**PROBLEM STATEMENT:**
Starting with the line that contains "Viewport: 2408px width, 1527px height." and ending with the final line of the data below, print those lines exactly and nothing else.

### SUPPLIED RECORDS

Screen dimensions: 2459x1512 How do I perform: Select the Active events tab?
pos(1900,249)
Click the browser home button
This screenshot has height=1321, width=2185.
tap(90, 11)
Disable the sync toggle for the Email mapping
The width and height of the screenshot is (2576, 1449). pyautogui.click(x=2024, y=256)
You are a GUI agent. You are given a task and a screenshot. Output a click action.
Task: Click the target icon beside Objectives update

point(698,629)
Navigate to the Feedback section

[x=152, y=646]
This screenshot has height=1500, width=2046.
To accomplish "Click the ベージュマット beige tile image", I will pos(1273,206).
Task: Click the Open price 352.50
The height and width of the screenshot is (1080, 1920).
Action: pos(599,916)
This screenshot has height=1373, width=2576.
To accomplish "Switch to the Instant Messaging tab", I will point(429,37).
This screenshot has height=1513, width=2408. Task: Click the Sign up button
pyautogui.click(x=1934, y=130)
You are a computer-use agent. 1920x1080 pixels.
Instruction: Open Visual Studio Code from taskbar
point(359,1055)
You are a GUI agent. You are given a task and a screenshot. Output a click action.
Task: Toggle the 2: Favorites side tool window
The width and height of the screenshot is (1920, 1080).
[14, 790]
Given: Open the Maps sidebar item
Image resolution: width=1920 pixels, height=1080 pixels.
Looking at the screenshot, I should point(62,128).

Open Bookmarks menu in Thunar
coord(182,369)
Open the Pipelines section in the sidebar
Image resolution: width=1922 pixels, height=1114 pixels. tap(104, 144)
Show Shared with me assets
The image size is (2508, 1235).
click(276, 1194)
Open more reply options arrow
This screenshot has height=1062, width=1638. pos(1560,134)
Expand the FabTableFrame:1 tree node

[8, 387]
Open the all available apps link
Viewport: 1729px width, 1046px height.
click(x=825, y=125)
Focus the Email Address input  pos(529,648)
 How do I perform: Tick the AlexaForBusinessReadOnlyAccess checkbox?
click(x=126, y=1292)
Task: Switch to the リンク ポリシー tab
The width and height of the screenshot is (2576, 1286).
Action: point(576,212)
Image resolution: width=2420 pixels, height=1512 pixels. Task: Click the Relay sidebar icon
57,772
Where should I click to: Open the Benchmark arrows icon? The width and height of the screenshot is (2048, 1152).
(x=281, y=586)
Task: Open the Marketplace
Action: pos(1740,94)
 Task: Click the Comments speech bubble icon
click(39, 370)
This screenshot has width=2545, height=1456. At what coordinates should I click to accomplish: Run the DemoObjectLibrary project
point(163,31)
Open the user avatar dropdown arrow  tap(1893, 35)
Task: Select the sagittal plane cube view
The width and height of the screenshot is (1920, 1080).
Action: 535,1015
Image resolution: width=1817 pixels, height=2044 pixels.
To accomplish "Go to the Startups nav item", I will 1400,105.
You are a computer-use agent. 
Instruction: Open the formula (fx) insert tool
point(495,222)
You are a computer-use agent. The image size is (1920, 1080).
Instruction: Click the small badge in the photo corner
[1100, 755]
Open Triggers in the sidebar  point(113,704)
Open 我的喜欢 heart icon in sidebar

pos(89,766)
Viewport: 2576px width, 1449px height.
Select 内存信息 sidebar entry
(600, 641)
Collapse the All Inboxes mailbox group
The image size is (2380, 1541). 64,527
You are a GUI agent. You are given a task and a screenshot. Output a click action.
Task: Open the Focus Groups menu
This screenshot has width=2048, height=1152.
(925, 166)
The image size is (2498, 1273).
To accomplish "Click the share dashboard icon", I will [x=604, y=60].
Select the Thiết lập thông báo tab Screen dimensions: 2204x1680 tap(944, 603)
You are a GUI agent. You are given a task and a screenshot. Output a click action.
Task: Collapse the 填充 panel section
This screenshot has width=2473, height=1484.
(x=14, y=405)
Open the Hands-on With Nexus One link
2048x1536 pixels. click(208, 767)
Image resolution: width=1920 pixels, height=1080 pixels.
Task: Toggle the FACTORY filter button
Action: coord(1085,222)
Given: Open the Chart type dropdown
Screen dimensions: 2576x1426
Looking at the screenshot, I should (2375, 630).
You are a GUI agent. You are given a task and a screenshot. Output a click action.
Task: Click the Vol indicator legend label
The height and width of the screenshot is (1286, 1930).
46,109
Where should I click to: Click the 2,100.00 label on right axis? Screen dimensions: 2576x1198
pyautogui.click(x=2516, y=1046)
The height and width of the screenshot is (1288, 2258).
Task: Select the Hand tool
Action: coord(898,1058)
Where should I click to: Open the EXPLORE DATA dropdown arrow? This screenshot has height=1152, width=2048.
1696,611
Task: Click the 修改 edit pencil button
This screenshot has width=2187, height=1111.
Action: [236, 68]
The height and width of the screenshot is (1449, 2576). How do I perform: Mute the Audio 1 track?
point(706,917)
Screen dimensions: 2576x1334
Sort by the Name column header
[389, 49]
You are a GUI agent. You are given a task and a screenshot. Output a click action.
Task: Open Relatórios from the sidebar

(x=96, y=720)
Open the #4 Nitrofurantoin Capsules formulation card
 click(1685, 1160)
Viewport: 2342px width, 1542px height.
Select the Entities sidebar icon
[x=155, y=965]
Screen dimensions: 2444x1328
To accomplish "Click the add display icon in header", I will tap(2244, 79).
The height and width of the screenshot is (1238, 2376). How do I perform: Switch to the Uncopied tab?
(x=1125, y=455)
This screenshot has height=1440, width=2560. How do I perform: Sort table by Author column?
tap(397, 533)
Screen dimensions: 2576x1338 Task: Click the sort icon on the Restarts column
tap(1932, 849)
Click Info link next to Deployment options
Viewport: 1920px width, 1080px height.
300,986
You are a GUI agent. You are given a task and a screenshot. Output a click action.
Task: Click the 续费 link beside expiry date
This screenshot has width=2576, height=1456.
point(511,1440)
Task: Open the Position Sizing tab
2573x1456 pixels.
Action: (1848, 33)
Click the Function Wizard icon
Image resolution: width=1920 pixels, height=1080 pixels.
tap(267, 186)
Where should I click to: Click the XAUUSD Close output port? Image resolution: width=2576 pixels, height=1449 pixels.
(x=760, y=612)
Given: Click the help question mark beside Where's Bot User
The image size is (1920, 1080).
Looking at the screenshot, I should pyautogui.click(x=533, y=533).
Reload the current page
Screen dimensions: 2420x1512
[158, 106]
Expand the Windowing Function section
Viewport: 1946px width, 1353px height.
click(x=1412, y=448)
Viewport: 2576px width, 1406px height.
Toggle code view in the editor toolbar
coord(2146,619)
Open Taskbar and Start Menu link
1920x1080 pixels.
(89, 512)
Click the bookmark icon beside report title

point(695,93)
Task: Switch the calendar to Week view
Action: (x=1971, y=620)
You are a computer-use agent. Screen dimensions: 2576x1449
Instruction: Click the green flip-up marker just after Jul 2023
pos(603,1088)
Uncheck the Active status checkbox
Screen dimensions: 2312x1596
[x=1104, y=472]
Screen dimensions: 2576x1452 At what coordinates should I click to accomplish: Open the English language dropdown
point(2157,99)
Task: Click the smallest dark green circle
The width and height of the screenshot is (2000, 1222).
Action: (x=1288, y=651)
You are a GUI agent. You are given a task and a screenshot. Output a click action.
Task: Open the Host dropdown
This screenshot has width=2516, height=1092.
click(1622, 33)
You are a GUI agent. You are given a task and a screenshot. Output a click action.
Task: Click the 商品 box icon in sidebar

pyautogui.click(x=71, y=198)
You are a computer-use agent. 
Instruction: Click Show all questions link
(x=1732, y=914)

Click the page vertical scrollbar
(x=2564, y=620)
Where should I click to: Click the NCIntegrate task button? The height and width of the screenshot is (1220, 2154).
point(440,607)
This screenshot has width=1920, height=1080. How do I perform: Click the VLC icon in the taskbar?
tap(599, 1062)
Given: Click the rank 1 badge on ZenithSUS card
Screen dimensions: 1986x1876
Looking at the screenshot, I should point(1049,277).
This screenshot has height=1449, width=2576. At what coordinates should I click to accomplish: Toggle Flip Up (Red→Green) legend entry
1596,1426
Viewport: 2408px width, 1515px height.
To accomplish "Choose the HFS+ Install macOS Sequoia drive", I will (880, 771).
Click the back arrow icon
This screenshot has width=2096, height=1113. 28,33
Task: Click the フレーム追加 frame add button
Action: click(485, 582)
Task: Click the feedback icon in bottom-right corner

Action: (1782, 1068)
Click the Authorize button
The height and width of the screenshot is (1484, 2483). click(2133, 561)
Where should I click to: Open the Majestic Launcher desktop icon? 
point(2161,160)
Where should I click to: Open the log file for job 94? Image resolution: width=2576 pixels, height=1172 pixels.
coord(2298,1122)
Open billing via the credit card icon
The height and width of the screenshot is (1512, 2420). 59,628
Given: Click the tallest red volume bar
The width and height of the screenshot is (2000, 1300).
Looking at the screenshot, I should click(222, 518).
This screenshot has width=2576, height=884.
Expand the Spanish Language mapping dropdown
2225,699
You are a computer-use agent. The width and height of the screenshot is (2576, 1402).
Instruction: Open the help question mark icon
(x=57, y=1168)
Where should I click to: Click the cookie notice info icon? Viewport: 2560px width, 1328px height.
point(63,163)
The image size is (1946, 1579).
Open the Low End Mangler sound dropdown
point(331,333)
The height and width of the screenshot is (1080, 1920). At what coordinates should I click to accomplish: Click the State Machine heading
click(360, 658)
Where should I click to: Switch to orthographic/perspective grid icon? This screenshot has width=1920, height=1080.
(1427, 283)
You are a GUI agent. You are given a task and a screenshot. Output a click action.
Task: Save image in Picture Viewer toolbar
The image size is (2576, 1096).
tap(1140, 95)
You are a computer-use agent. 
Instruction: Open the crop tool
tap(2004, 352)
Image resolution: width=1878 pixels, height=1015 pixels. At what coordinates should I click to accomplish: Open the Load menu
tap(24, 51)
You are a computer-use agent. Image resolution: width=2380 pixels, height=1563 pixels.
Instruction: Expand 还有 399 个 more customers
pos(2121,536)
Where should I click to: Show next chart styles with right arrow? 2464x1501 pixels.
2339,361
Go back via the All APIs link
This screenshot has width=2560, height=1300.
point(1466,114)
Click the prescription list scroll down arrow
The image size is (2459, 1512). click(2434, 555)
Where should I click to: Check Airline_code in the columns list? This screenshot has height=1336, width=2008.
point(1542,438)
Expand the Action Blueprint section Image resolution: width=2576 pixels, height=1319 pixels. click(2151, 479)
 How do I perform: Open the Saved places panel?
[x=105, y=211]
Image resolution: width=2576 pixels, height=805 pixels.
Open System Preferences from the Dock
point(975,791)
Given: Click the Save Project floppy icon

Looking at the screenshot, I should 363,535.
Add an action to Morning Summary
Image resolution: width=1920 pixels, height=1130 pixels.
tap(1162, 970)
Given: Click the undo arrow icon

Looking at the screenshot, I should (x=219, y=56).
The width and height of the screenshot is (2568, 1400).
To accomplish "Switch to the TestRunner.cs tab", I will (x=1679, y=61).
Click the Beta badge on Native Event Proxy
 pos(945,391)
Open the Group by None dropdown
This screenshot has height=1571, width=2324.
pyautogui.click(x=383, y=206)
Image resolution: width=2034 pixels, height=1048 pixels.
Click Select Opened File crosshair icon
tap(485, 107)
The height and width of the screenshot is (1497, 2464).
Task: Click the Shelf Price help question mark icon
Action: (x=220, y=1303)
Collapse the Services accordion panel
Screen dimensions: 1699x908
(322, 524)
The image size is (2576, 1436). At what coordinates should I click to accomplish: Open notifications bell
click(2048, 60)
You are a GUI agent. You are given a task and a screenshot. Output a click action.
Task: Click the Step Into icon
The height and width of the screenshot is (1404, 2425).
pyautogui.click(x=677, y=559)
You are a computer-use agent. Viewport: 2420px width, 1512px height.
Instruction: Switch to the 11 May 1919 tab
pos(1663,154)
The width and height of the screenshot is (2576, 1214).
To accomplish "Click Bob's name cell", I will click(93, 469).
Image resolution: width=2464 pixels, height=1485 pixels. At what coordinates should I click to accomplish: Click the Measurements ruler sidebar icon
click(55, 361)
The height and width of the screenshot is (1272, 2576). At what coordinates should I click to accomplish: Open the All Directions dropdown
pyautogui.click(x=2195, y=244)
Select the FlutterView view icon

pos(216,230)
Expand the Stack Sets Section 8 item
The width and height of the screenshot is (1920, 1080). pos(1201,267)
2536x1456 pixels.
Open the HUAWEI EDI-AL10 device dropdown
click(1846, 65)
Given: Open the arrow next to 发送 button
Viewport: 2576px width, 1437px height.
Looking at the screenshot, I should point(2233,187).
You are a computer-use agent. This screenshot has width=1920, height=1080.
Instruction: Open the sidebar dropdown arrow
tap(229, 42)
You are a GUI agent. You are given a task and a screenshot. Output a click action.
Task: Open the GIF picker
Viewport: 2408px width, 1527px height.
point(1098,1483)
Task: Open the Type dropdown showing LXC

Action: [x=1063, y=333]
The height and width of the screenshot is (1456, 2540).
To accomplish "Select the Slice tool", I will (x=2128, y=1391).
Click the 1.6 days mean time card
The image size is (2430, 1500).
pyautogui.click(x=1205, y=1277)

######

**ANSWER SECTION:**
Viewport: 2408px width, 1527px height.
point(1098,1483)
Task: Open the Type dropdown showing LXC

Action: [x=1063, y=333]
The height and width of the screenshot is (1456, 2540).
To accomplish "Select the Slice tool", I will (x=2128, y=1391).
Click the 1.6 days mean time card
The image size is (2430, 1500).
pyautogui.click(x=1205, y=1277)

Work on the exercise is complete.